**THE REQUEST**
Rewrite the listing with "dropdown" changed to "menu" and everything else left as it is. Leave the pictures out of your answer.

**DATA EXCERPTS**
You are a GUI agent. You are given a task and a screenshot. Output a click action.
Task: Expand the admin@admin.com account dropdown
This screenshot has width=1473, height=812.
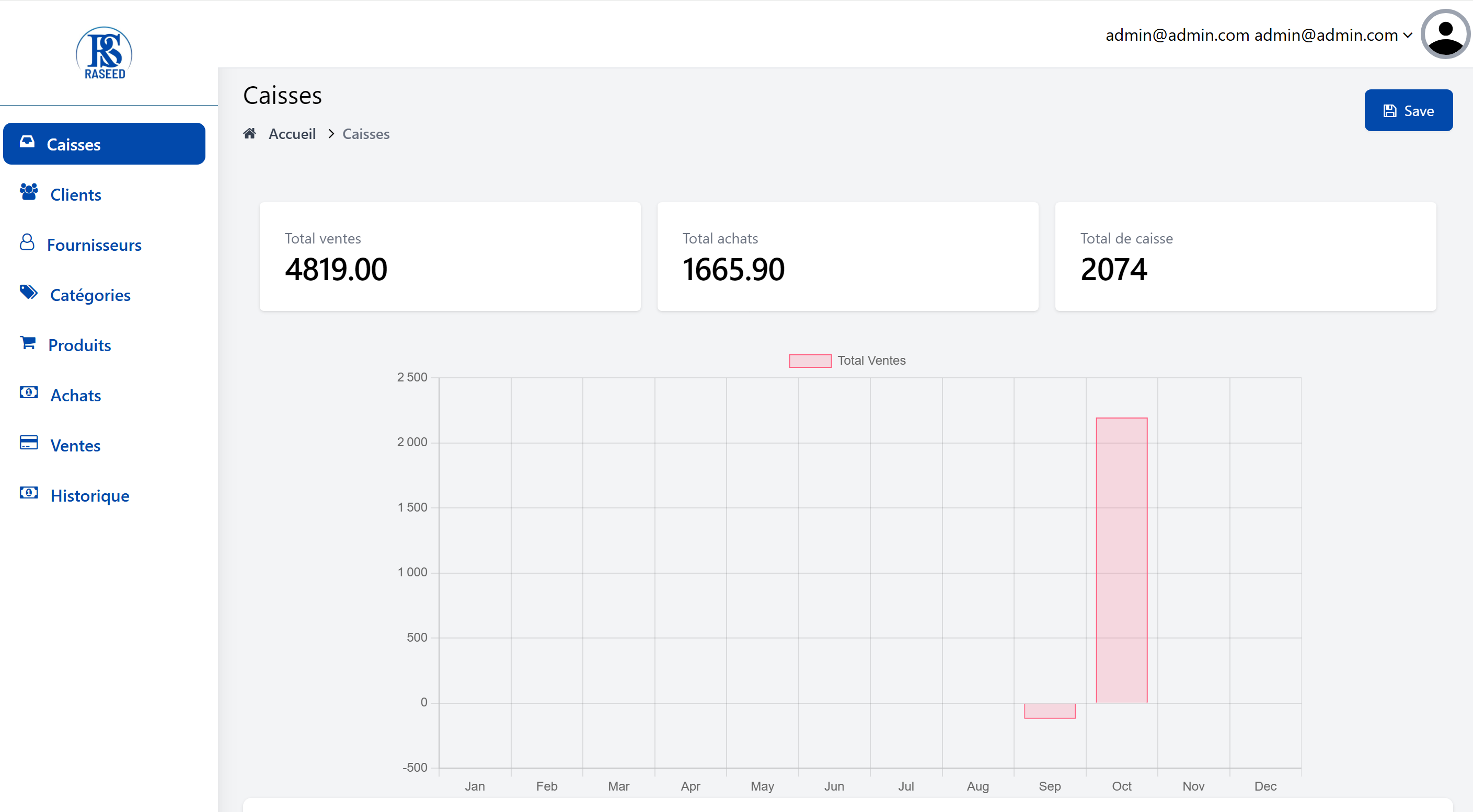[x=1251, y=35]
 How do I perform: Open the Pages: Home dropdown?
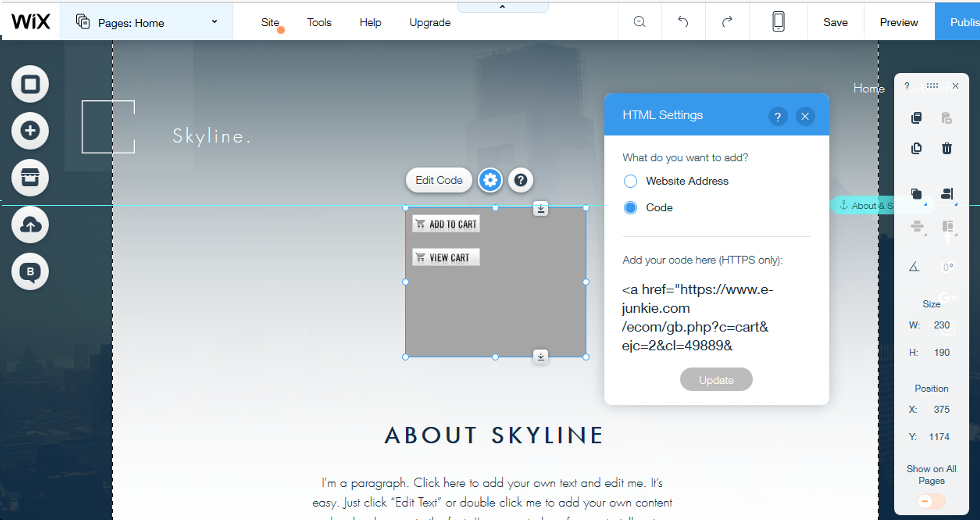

**WRITTEN RESPONSE**
You are a GUI agent. You are given a task and a screenshot. Output a click action.
Task: Expand the admin@admin.com account menu
This screenshot has width=1473, height=812.
[x=1251, y=35]
 How do I perform: Open the Pages: Home menu?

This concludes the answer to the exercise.